## Available data

== == ==

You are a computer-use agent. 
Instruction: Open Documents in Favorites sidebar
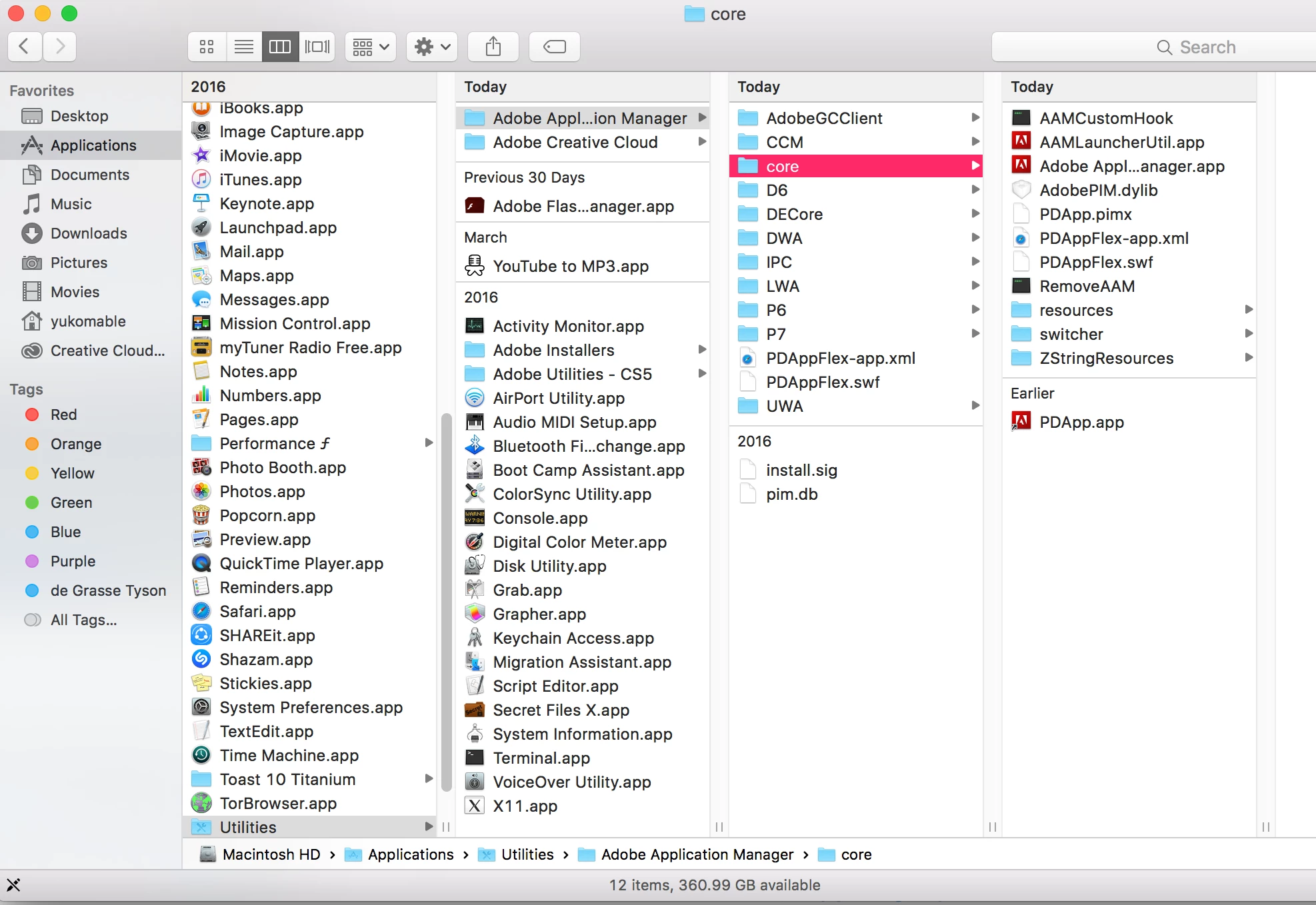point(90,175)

== == ==

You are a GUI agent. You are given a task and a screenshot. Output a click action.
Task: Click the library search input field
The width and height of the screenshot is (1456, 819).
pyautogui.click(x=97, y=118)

== == ==

## Exercise directions
Return each line of the material in which the string "agent" can be found.

## Exercise answer
You are a computer-use agent. 
You are a GUI agent. You are given a task and a screenshot. Output a click action.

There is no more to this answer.